Возле интерната они прощаются. На лестнице Кравченко внезапно встречается с Тасей.
— Ты надолго?
— Я в театр,— на ходу говорит Тася.— Давно не бывала. Славку я пристроила, ты тоже свободен, Борис. Может быть, вместе пойдем?
— Нет. Я почитаю. Устал за день.
И уже с самого первого этажа она кричит ему:
— Я забыла, там тебе письмо есть.
Кравченко раскрывает конверт.
Он смотрит на подпись, и на лице его вспыхивает совсем мальчишеская улыбка.
Подписано коротко: «Юрка».
Юрка. Товарищ Сергейчик. Первый секретарь Крушноярского уездного комитета комсомола. Сколько лет, черт побери!.. Скажи на милость...
Он жадно читает письмо, и лицо его — то озаряется радостью, то мрачнеет. Все перемены чувств — на лице его.
А в том письме написано товарищем, как доводится бороться с извечным чувством собственности, со всем тем, что следует из этого чувства, и особенно с предрассудками, не исчезающими в один миг.
Кравченко отложил письмо, провел рукой по лбу. Взгляд задерживается на книжной полке. Там выстроились в ровном ряду тома в красном переплете — написанное и сказанное Лениным. И тут вдруг приходит на память то, что однажды рассказывал Долматов, Старик.
Как несли на руках умершего вождя из Горок к железной дороге, как усыпан был весь этот путь ветками хвои. Крестьяне из окольных сел, проводив в последний путь Ленина, прятали на груди веточки ельника, унося домой эту память. Долматов видел, как старая женщина, укрывая хвоинку в ладонях, словно зеленый огонек, плакала... Как совместить — извечную забитость, рожденную законом собственничества, и эту тягу к Ленину — вот что хотел отгадать, глядя на женщину, как на символ пережитого страной, Долматов.
Тяга к Ленину... Кравченко подходит к окну и видит перед собой подернутые опускающимися сумерками бессчетные огни рудника. Склон огромной горы усеян этими огнями. Это — как звездное небо.

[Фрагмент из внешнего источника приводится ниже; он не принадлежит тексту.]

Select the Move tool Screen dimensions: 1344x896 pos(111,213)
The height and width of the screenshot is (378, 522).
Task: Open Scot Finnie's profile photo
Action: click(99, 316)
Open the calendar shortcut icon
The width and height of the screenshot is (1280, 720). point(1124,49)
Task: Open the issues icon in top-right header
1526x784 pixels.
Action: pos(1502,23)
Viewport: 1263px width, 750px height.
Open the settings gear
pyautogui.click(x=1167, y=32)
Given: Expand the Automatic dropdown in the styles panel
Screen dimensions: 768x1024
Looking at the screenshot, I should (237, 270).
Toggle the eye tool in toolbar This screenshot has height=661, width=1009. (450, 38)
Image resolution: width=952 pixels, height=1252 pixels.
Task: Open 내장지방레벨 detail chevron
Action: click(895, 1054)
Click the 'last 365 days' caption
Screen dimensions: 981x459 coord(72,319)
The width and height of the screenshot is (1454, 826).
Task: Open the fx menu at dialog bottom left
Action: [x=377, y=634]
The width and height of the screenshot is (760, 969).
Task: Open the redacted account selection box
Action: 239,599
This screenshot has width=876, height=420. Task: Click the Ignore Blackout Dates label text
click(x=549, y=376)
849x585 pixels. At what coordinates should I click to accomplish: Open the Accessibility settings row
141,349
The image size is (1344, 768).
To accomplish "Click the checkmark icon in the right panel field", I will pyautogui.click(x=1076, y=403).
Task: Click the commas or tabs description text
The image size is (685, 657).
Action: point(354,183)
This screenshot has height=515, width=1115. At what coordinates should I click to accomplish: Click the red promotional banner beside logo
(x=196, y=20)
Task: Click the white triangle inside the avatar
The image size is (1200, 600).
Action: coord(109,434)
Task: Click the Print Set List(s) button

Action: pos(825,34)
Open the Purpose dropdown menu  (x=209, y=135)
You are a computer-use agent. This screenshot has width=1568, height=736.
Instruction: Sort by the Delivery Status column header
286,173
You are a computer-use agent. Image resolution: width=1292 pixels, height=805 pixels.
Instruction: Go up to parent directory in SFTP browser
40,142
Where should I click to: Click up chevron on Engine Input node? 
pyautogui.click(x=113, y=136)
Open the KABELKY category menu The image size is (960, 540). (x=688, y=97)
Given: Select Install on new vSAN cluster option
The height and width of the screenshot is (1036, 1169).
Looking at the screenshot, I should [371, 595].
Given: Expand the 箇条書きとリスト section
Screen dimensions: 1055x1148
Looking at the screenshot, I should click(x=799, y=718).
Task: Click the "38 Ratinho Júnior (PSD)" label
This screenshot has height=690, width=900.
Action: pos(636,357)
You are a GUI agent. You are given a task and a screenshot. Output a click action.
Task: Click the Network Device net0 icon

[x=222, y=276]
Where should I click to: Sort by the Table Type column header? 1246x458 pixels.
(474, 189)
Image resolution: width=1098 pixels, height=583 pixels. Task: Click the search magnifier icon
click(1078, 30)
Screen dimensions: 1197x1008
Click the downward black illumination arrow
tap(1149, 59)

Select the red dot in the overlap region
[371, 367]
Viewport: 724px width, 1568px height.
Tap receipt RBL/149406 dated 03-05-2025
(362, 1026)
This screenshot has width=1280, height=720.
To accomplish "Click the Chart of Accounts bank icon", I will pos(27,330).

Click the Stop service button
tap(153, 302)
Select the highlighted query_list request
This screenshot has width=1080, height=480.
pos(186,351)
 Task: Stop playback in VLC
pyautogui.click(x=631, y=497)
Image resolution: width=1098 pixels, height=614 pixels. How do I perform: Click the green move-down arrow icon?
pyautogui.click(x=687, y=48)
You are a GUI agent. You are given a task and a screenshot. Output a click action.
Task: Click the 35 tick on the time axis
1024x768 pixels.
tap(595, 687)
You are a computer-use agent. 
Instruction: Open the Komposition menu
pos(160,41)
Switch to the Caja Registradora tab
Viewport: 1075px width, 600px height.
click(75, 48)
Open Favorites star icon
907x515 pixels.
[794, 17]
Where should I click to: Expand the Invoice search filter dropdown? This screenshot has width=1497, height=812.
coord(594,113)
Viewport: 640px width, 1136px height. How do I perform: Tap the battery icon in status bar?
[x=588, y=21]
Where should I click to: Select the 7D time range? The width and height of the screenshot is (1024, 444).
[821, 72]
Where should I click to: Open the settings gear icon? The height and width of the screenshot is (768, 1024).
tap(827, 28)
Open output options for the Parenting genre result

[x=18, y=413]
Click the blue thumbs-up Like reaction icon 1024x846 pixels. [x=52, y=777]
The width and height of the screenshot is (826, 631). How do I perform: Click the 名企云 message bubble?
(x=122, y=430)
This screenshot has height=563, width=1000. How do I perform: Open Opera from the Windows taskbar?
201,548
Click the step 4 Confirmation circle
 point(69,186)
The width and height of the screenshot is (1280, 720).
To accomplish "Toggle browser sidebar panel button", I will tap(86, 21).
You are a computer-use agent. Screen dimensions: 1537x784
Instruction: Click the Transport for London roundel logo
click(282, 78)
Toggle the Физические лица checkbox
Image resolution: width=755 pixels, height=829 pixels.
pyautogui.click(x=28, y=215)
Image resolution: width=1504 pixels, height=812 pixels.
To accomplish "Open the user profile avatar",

Закон собственности! Вырывать его с корнем, уничтожать, истреблять. Вот ведь поднимает он голову — этот зловещий, способный ослепить звериный закон. Он призывает верных своих прислужников на злые дела, подталкивает преступную руку, и та поджигает депо, убивает часового. Закон предрассудков. Нет, выступает он теперь не в императорской величественной мантии, не столь он могуч и велик. Он криводушен, изворотлив и льстив; он наспех, как волк, что насилу уволок облезлую шкуру свою, вырвавшись из западни, зализывает гнойные, мертвеющие раны. Волк чувствует преследование охотника. Прихрамывая, бежит в степь, и там, в пожухлых, сожженных солнцем ковылях, он, голодный, бездомный, отчаявшийся, с неутолимой злобой к человеку, останавливает бег, чтобы перевести дух.
Ночь опускается на комбинат во всей красоте своего наряда. В сумерках ярче вспыхивают отблески. Земля, словно могучий мотор, мерно гудит одним, привычным уже, тембром. В это время сменяются комсомольские вахты. В это время молодой татарин Шалима возвращается в общежитие. Тут все привычно и спокойно.
На соседней койке лежит бывший враг, разоблаченный кулацкий нахлебник, душу которого выварили, как грязное белье, в кипучем котле, и человек понял, что был он на краю пропасти.
Шалима детально знает историю своего соседа.
Зажиточный родственник сулил ему сытую жизнь. Он поверил. Он проник в колхоз (где-то в далекой Белоруссии, на Мозырщине, о которой Шалима только слышал в разговорах), он умело и ловко выслуживался, его сделали конюхом. Главная шестерня колхоза — лошади — были в его руках. А потом его накрыли, прижали к стенке, не дав ему совершить задуманное, отравить племенного красавца-жеребца. Его сослали, осудив на пять лет. Его привезли сюда, в степь, взяли в переплет, дали в руки лопату, отвели место в бараке и выдали — он, правду говоря, этого и не ждал — хлеб. Норму хлеба, которую получает и рабочий. Первые дни он работал на прокладке канализации, копал землю и озирался. Примеривался к порядку, к «режиму». Этот «режим» удивил его своей демократичностью: заправлял в их бригаде такой же, как и он сам, «свой». Мозырянин трудился прилежно. Все поощряло к этому. И — сперва несмело, а потом назойливо и неотступно — захотелось мозырянину стать равным среди равных. Его премировали и, наконец, перевели вместе с товарищем, с «корешем», в общежитие рабочих.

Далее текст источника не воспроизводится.